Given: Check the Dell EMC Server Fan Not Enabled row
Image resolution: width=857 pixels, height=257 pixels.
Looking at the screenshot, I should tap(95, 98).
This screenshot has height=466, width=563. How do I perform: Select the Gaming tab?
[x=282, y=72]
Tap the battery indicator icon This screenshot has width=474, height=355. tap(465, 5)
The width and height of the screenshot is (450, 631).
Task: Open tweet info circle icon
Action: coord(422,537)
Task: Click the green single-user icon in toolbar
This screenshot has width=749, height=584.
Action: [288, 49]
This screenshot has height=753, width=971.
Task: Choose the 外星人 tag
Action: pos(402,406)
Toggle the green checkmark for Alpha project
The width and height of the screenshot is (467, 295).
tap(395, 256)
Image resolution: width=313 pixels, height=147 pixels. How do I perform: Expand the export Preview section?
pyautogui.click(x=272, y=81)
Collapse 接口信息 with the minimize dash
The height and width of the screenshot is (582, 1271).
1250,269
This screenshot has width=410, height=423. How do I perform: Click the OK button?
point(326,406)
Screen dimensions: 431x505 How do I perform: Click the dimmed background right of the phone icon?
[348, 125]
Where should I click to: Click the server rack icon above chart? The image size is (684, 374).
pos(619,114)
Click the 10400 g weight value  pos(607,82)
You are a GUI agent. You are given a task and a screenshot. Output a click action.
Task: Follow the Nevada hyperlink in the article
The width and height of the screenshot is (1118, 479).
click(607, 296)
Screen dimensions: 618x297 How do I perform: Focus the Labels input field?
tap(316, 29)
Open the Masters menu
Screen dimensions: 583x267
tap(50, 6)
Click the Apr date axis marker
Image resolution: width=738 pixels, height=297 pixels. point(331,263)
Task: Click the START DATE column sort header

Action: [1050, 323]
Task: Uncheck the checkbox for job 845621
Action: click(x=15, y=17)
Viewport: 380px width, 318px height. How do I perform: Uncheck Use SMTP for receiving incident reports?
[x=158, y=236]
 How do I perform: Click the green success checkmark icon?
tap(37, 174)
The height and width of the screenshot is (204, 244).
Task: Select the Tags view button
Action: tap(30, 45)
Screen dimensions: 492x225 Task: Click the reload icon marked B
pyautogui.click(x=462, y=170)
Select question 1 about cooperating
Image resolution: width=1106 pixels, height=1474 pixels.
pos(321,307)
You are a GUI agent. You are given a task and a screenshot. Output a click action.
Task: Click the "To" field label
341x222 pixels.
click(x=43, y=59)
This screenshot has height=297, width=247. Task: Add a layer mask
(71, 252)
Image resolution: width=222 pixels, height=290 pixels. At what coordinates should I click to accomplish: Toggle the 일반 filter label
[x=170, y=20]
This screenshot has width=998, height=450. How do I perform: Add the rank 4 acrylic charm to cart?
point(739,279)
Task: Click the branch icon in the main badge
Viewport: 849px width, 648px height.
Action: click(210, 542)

● **What to produce**: The whole block of data above should be printed again verbatim.

● **Solution**:
Given: Check the Dell EMC Server Fan Not Enabled row
Image resolution: width=857 pixels, height=257 pixels.
Looking at the screenshot, I should tap(95, 98).
This screenshot has height=466, width=563. How do I perform: Select the Gaming tab?
[x=282, y=72]
Tap the battery indicator icon This screenshot has width=474, height=355. tap(465, 5)
The width and height of the screenshot is (450, 631).
Task: Open tweet info circle icon
Action: coord(422,537)
Task: Click the green single-user icon in toolbar
This screenshot has width=749, height=584.
Action: [288, 49]
This screenshot has height=753, width=971.
Task: Choose the 外星人 tag
Action: pos(402,406)
Toggle the green checkmark for Alpha project
The width and height of the screenshot is (467, 295).
tap(395, 256)
Image resolution: width=313 pixels, height=147 pixels. How do I perform: Expand the export Preview section?
pyautogui.click(x=272, y=81)
Collapse 接口信息 with the minimize dash
The height and width of the screenshot is (582, 1271).
1250,269
This screenshot has width=410, height=423. How do I perform: Click the OK button?
point(326,406)
Screen dimensions: 431x505 How do I perform: Click the dimmed background right of the phone icon?
[348, 125]
Where should I click to: Click the server rack icon above chart? The image size is (684, 374).
pos(619,114)
Click the 10400 g weight value  pos(607,82)
You are a GUI agent. You are given a task and a screenshot. Output a click action.
Task: Follow the Nevada hyperlink in the article
The width and height of the screenshot is (1118, 479).
click(607, 296)
Screen dimensions: 618x297 How do I perform: Focus the Labels input field?
tap(316, 29)
Open the Masters menu
Screen dimensions: 583x267
tap(50, 6)
Click the Apr date axis marker
Image resolution: width=738 pixels, height=297 pixels. point(331,263)
Task: Click the START DATE column sort header

Action: [1050, 323]
Task: Uncheck the checkbox for job 845621
Action: click(x=15, y=17)
Viewport: 380px width, 318px height. How do I perform: Uncheck Use SMTP for receiving incident reports?
[x=158, y=236]
 How do I perform: Click the green success checkmark icon?
tap(37, 174)
The height and width of the screenshot is (204, 244).
Task: Select the Tags view button
Action: tap(30, 45)
Screen dimensions: 492x225 Task: Click the reload icon marked B
pyautogui.click(x=462, y=170)
Select question 1 about cooperating
Image resolution: width=1106 pixels, height=1474 pixels.
pos(321,307)
You are a GUI agent. You are given a task and a screenshot. Output a click action.
Task: Click the "To" field label
341x222 pixels.
click(x=43, y=59)
This screenshot has height=297, width=247. Task: Add a layer mask
(71, 252)
Image resolution: width=222 pixels, height=290 pixels. At what coordinates should I click to accomplish: Toggle the 일반 filter label
[x=170, y=20]
This screenshot has width=998, height=450. How do I perform: Add the rank 4 acrylic charm to cart?
point(739,279)
Task: Click the branch icon in the main badge
Viewport: 849px width, 648px height.
Action: click(210, 542)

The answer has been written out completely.